TASK INSTRUCTIONS
a – Output the passage of the opinion piece on population and climate change starting at "The problem isn’t" and ending at "environmentally conscious decisions.", word for word.
b – Return the lines of the records starting at the line that contains "This screenshot has height=264, width=358." and ending at the line that contains "[x=228, y=6]", unchanged and with the pictures left out.

Opinion: Curb overpopulation to fight climate change and save nature

Arizona’s CO2 emissions keep rising — despite environmentalists’ best efforts to shrink the state’s carbon footprint. Total emissions rose 4.5 percent in 2018, according to the most recent available data from the federal Energy Information Administration.

The problem isn’t a lack of individual resolve. Arizonans are eating less beef, using more clean energy, and choosing to have smaller families. Americans in general have slashed their per capita carbon footprints 15 percent since 1990, thanks to such environmentally conscious decisions.

Yet total U.S. carbon emissions have increased over that same period. That’s because the U.S. population has soared 24 percent in the past three decades, from 250 million in 1990 to about 330 million today. Arizona’s population grew from 3.7 million people to 7.3 million, basically doubling in size.

Simply put, there are more of us energy consumers and carbon emitters than ever before — and as a result, unsurprisingly, our collective emissions keep rising. If current trends continue, 447 million people will call the United States home by 2060 — 117 million more than today — with several million of them projected to live in Arizona. They’ll continue pumping more and more greenhouse gases into the atmosphere, where they trap heat and accelerate climate change.

Unless we and other countries stabilize our populations, we’ll never halt climate change. And since international migration — not natural reproduction — drives most U.S. growth, the only realistic way to stabilize America’s population is to humanely reduce future immigration levels.

[Entries on where items appear]

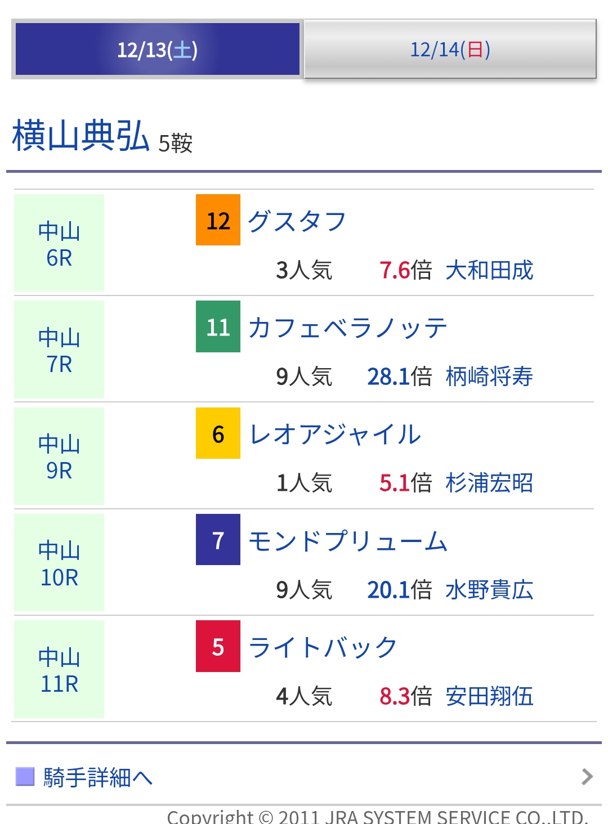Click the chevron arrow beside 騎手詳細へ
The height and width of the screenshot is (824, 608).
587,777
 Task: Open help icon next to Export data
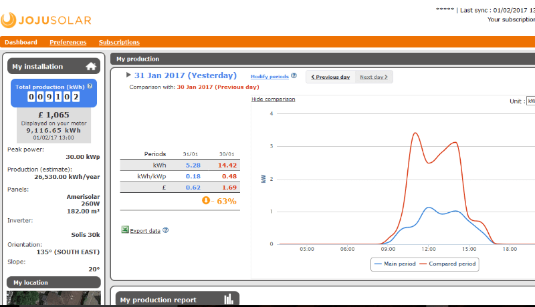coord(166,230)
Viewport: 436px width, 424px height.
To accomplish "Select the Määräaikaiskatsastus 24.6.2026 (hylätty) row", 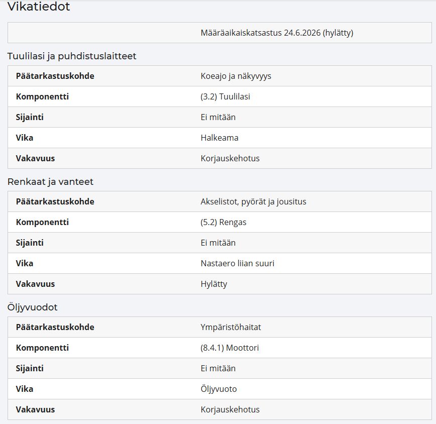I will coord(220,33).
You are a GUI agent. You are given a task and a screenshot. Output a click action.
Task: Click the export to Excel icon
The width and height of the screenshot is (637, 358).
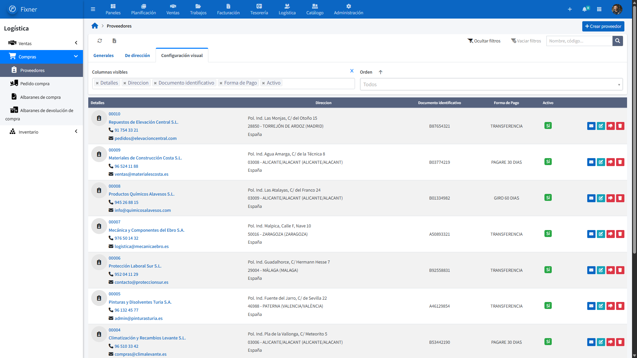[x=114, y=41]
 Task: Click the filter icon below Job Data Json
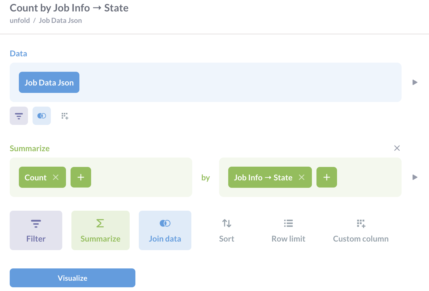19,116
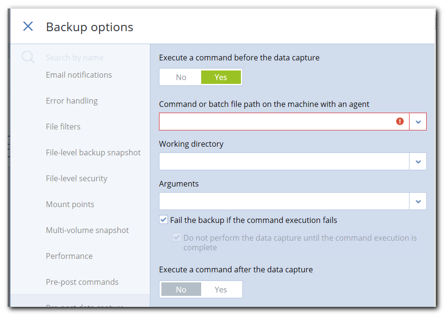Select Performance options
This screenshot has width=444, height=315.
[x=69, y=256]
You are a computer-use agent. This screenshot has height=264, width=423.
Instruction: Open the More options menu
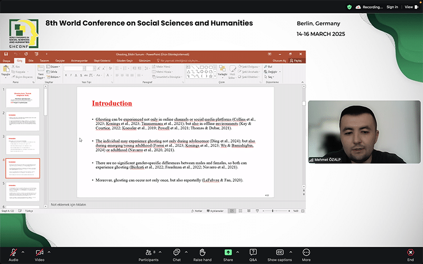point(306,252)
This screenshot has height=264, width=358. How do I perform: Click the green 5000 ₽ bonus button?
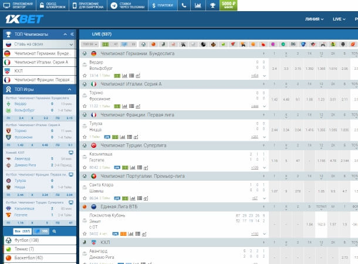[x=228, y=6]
==
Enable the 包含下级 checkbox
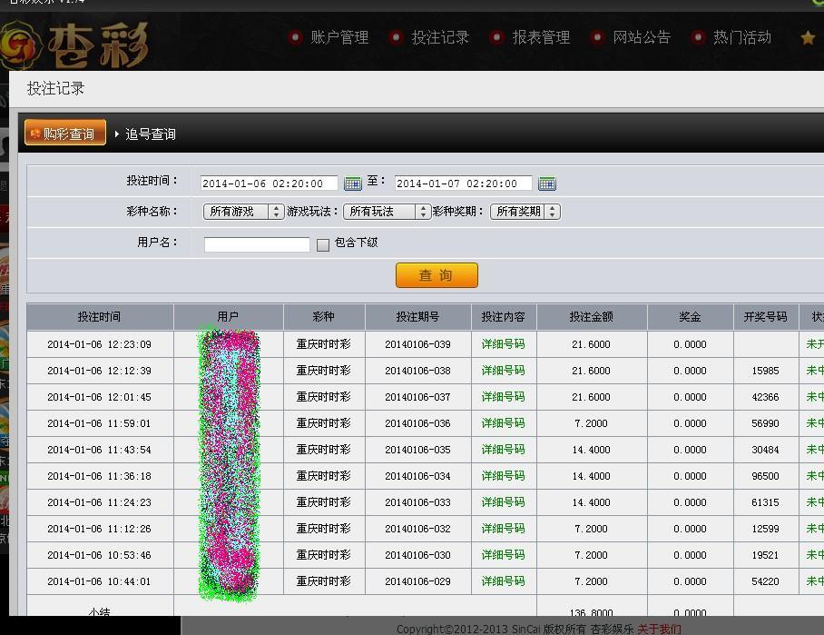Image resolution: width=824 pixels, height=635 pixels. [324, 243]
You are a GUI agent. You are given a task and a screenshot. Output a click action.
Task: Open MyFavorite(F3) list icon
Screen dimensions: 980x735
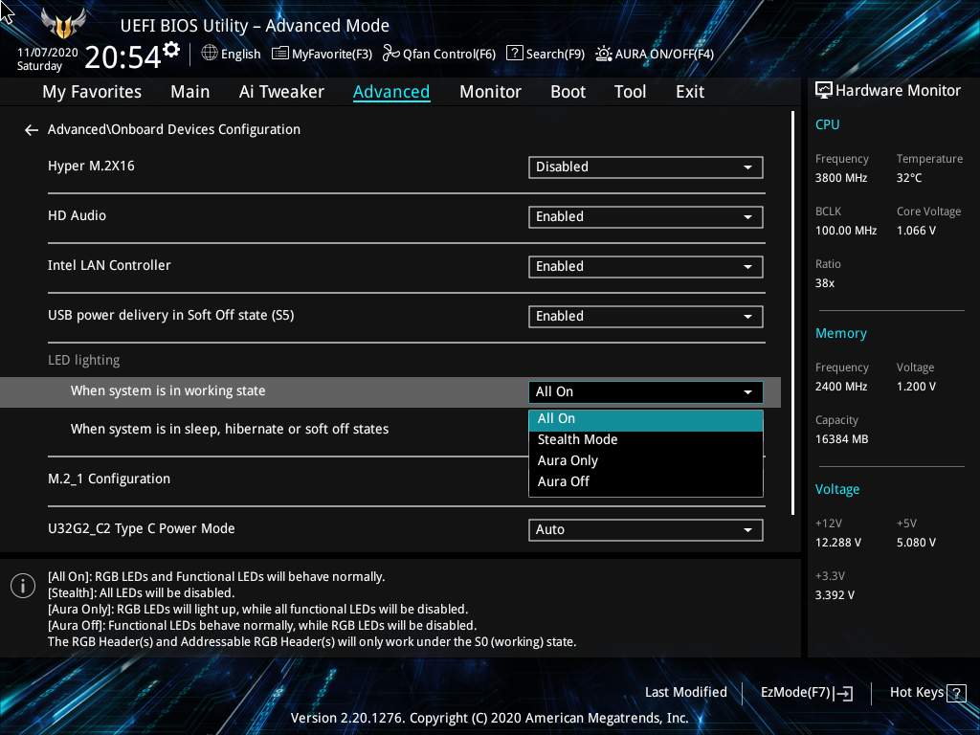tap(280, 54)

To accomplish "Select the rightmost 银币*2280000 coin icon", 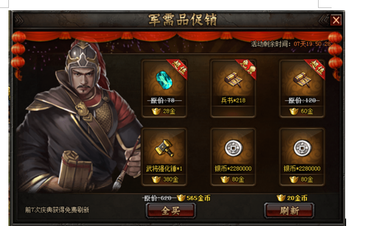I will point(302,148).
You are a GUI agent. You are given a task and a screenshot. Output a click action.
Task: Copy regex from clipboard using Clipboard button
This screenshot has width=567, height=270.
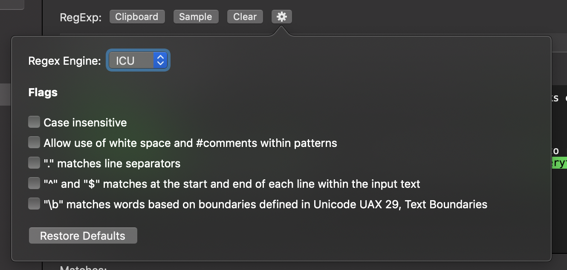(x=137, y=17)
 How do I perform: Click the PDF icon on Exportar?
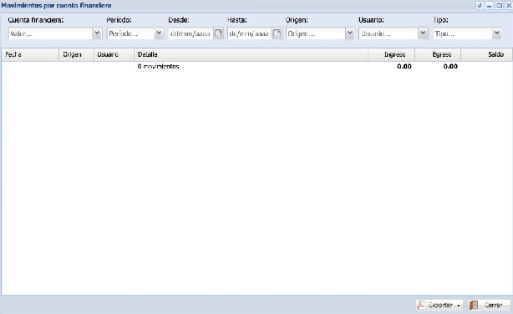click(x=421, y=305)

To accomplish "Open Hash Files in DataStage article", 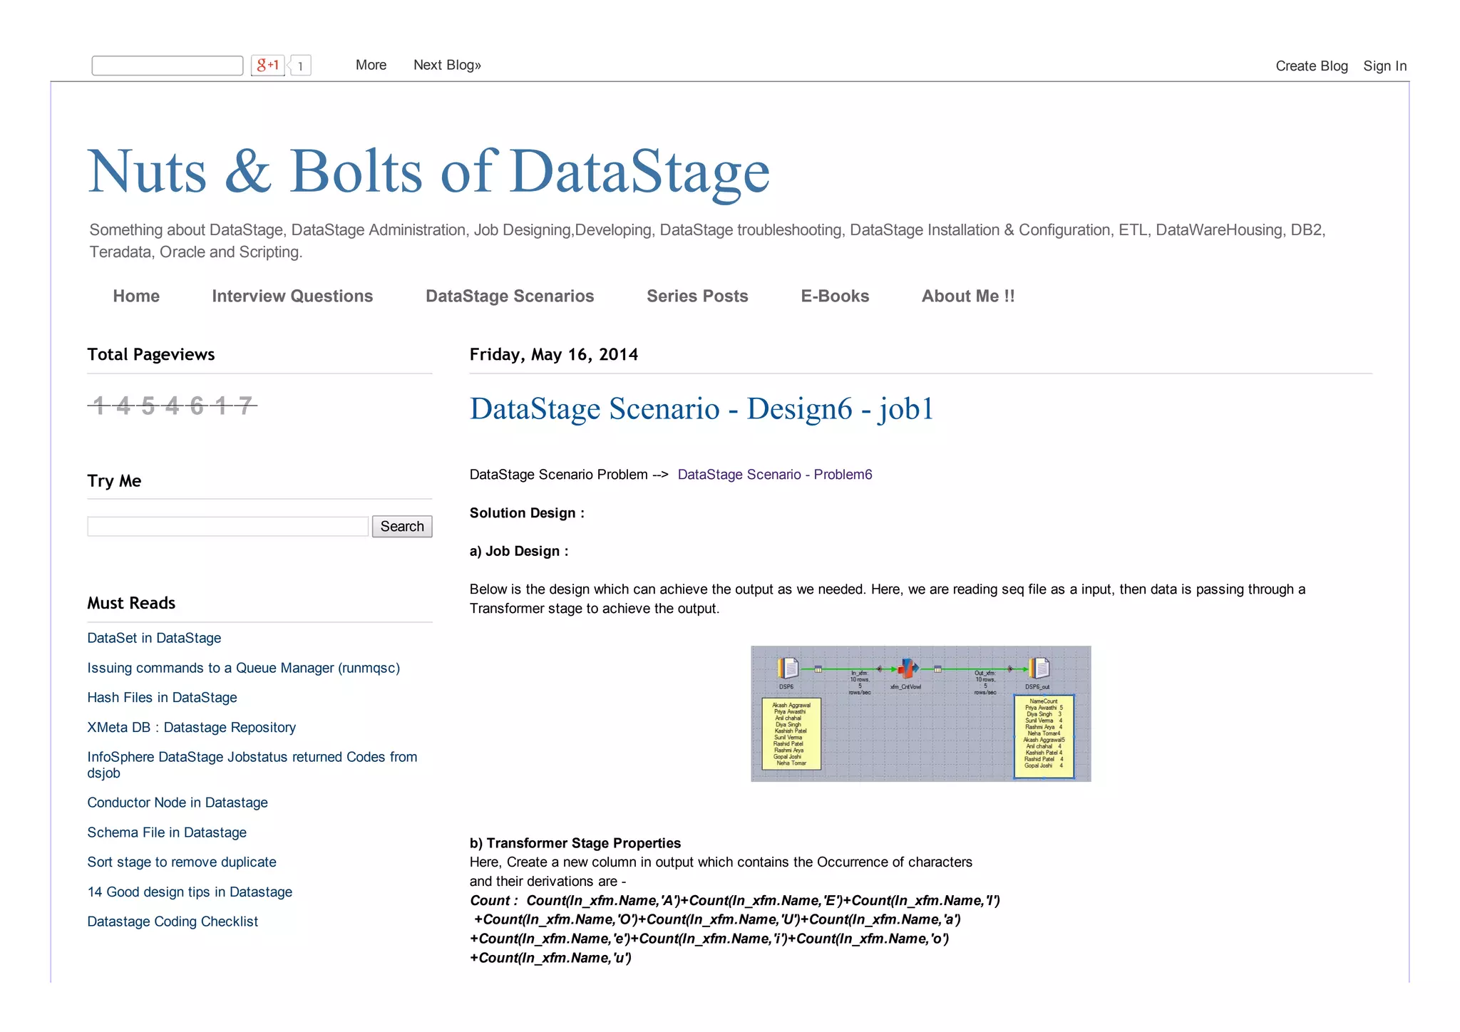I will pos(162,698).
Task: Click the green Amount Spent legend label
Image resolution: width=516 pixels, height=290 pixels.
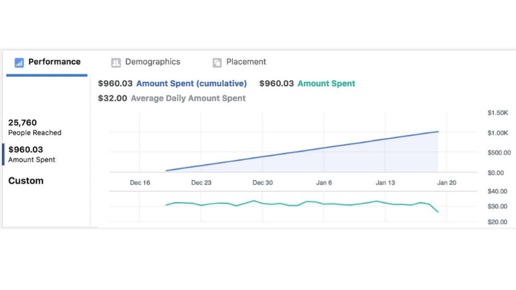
--
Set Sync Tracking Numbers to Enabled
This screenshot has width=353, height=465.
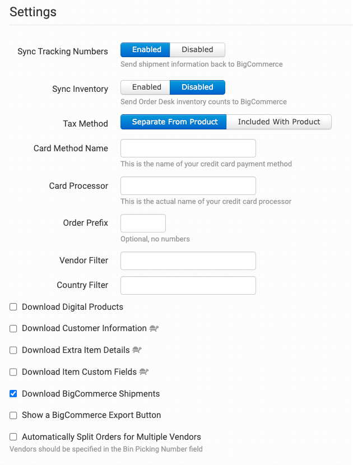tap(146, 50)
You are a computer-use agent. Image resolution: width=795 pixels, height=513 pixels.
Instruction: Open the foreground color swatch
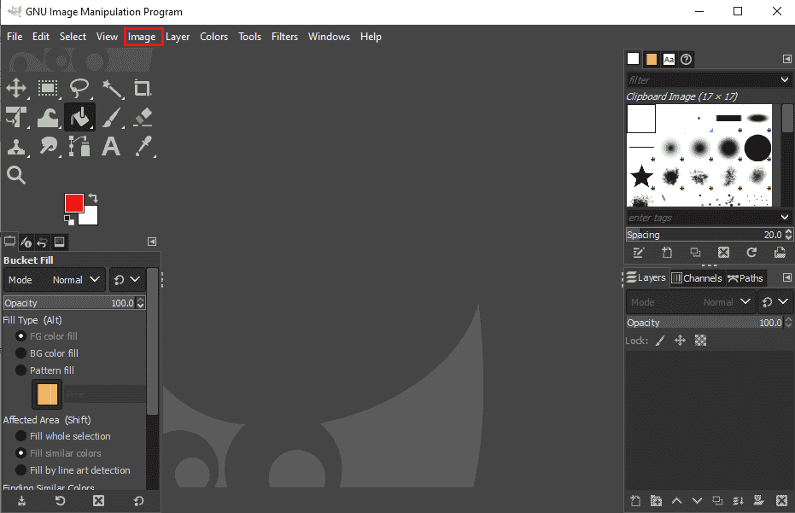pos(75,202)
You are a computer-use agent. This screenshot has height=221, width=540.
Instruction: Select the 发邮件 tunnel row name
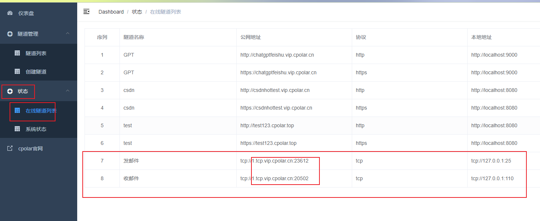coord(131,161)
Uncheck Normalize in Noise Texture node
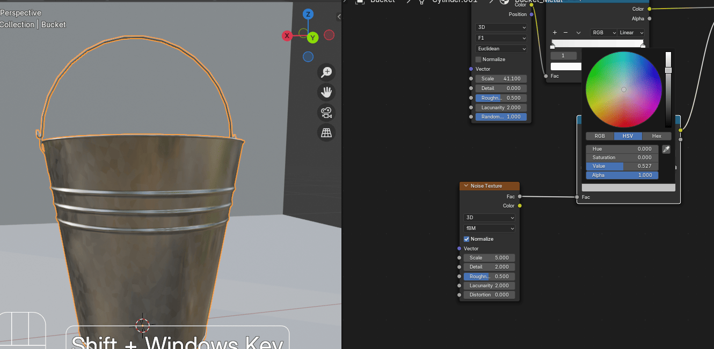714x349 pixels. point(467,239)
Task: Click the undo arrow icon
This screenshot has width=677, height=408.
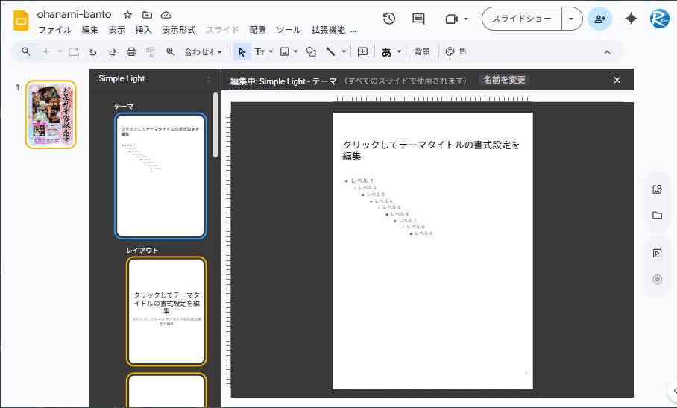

EXPECTED ANSWERS
a –
The problem isn’t a lack of individual resolve. Arizonans are eating less beef, using more clean energy, and choosing to have smaller families. Americans in general have slashed their per capita carbon footprints 15 percent since 1990, thanks to such environmentally conscious decisions.

b –
This screenshot has height=264, width=358. How do I perform: Click the green 5000 ₽ bonus button?
[x=228, y=6]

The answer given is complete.